= Jacques-Michel Hurel de Lamare =

French cellist (1772–1823)

Jacques-Michel Hurel de Lamare (1 May 1772 – 27 March 1823) was a French cellist.

Lamare was born in Paris, to a poor family. He studied music at a very young age, entering the Institute of the Pages of the Royal Music at age 7, and turning to study of the cello, with Jean-Louis Duport, at age 15. He returned home upon the outbreak of the French Revolution in 1789.

In 1794, Lamare became cellist at the Théâtre Feydeau in Paris, where he developed a reputation as a soloist. He soon thereafter became a professor at the newly founded Conservatoire de Paris, while continuing to perform with the Feydeau. On the strength of his reputation as a performer he decided to leave both positions, and embarked on a tour giving performances abroad. From 1801 through 1809 he toured Germany and Russia, living mainly in Berlin, St. Petersburg, and Moscow. In Berlin, he became acquainted in particular with Prince Louis Ferdinand of Prussia.

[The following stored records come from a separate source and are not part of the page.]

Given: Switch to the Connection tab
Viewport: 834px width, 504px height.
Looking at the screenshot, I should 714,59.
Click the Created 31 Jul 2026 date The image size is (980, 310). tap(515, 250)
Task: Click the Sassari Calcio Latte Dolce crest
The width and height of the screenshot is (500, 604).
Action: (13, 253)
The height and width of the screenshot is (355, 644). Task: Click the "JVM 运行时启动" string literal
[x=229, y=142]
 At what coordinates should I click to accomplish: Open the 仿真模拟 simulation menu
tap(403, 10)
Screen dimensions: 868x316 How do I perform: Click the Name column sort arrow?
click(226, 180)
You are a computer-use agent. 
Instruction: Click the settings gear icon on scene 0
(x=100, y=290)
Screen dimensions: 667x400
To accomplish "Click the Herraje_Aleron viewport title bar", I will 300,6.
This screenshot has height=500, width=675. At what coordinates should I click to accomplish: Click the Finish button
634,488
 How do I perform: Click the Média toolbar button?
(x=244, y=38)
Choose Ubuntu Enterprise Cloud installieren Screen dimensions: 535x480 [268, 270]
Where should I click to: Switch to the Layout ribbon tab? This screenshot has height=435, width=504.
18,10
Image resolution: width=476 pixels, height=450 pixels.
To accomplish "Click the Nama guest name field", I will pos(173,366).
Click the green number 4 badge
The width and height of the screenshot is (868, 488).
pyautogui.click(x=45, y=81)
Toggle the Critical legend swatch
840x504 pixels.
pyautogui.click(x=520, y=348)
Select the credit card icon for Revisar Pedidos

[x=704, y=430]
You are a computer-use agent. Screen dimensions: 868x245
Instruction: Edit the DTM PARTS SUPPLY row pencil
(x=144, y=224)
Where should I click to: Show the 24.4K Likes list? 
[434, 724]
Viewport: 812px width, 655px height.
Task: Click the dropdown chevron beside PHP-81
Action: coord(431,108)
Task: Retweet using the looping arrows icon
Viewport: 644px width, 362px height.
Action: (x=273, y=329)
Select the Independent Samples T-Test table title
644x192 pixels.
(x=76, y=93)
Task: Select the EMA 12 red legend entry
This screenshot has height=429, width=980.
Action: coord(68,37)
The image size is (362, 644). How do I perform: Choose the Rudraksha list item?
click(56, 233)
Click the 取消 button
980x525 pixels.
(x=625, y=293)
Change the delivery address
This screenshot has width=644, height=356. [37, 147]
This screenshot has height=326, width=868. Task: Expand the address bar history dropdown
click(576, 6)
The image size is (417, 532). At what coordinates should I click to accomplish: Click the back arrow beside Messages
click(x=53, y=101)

Lamare returned to France in 1809, traveling through Poland and Austria. His return concert at the Odéon in April 1809, however, was not very well received, and thereafter he restricted himself to playing for private audiences, where he enjoyed greater acclaim. He married into wealth in 1815, after which he mostly retired from performance, dying in Caen in 1823.

His performance skills were legendary in their time, praised by François-Joseph Fétis among others. He does not appear to have been gifted as a composer, however, and it is not clear whether any works of his survive. Several works were published under his name during his lifetime, including four cello concertos, but these were likely composed by his close friend Daniel Auber.